La Unión Europea lanzó este martes un mensaje directo a Israel tras la aprobación de la ley que permite aplicar la pena de muerte por ahorcamiento a palestinos acusados de asesinato con motivación terrorista.
La jefa de la diplomacia europea, Kaja Kallas, habló en nombre de las Veintisiete naciones para subrayar que la norma representa “un grave retroceso” y contradice la moratoria de facto que Israel mantuvo durante décadas sobre las ejecuciones.
Kallas recordó que la UE rechaza la pena capital “en todos los casos y circunstancias”, y advirtió que la nueva legislación tiene “un carácter discriminatorio de facto”, ya que no establece los mismos criterios para ciudadanos israelíes.
Según la norma, los tribunales militares deberán imponer la ejecución a palestinos de Cisjordania, mientras que los tribunales civiles que juzgan a israelíes podrán optar por la cadena perpetua u otras penas.

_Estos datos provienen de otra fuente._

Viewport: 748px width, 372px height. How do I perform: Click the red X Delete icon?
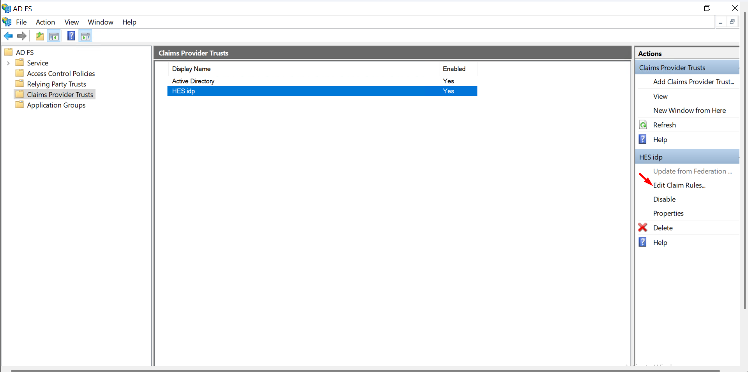point(643,227)
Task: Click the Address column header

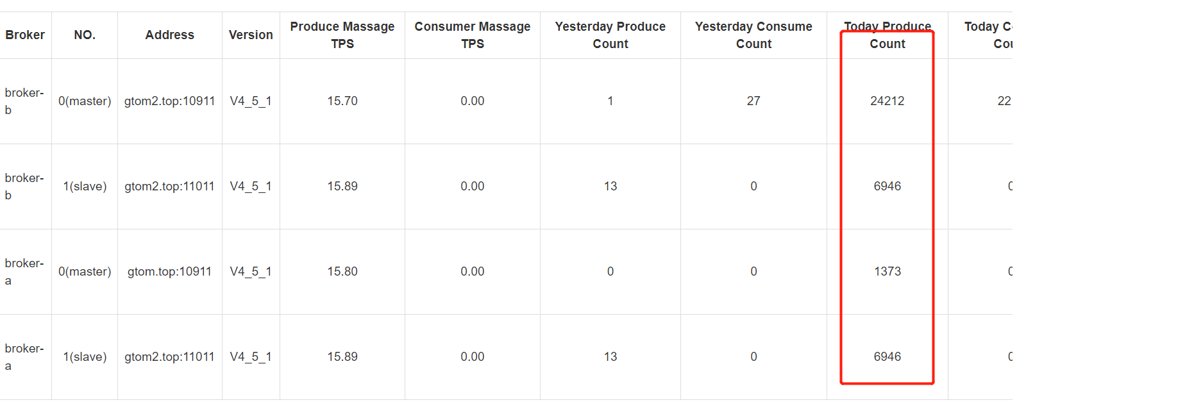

Críticas dentro de Israel por la ley aprobada
Un portavoz comunitario, Anouar El Anouni, reforzó el mensaje europeo al señalar que la introducción de la pena de muerte, sumada a su aplicación desigual, “supone un claro paso atrás”. Mencionó además que en Israel ya se han presentado recursos ante el Supremo y que voces internas cuestionan la reforma.
Bruselas insiste en que Israel tiene compromisos internacionales en materia de derechos humanos, incluidos los derivados del Acuerdo de Asociación UE–Israel. La pena capital, señalaron las autoridades europeas, viola el derecho a la vida, no evita crímenes y hace irreversibles los errores judiciales.
Parlamento dividido
La aprobación en la Knéset estuvo marcada por un fuerte debate: 62 votos a favor y 48 en contra. Organizaciones de derechos humanos sostienen que la legislación se aplicará en la práctica únicamente a palestinos, mientras que ciudadanos judío-israelíes recibirán sentencias distintas aun en casos de delitos graves con motivación ideológica.
La UE reiteró que mantiene canales diplomáticos abiertos con Israel y que sigue en análisis un paquete de medidas restrictivas, entre ellas la suspensión de concesiones comerciales y sanciones a ministros y colonos involucrados en actos de violencia.